When I entered, a woman was crying while being comforted from her friends they all bore tears in their eyes, her hand was upon her heart in attempt to pull the pain out of her and then she held her arms up high towards the sky as if in disbelief. Her husband was not far away appearing restless, he would sit on the rubble then stand up and take a few steps and bend over and pick something up then throw it back on the ground and wave his arms in the air. This was the place where his home was and underneath was the place where their two children were caught, buried and left underneath meters of rubble. Somewhere under the powered cement and twisted steel were their children. No one could remove the cement with their own hands to dig and find their loved ones; this is a job for bulldozers and trained earthquake personnel.
I stumbled over the debris in a complete daze. A few of the residents who came outside for the first time in 14 days walked alone through the rubble absorbing the result of the latest occupation into their city. Children would walk around looking for lost treasures among the debris. Family members who found each other cried with both joy and sorrow. The city was silent and there was not any sound of laughter on this day.

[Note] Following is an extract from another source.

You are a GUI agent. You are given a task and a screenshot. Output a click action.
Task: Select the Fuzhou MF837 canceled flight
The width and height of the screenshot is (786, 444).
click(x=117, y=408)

I noticed charred bodies lying inside of their homes that surrounded the central point of the destruction. The bodies were burned due to the F-16 aftershock of heat that rolled into their homes. I stood on top of the rubble the devastation was as far as my eye could see and I felt a twinge of real pain deep inside of my heart for the pieces that would need to be picked up; both on the outside and the inside of the hearts of the residents. It was time to go, we could not stay long because we started to hear random shooting in our area and we didn’t want to have to spend the night.
We started our journey back to where it began, facing tanks and waiting for their maneuverings. While we waited, a family offered us tea and cigarettes. Imagine, a family without anything left of what they had welcomed us with open arms and giving us what little they had. The tank backed up a bit so we decided to venture through the field. None of us had a white flag, but we went out into the open field anyways. I think we were numb from what we saw and the reality of it had not sunk into our minds. The tanks barrel followed us once again as we walked across the open field in total and utter silence. There was nothing that we could say and nothing that we could do, but to go out there and try to tell the world. I see the analogy of the intense destruction similar to the cries and destruction of the hearts of those who reside in Jenin camp.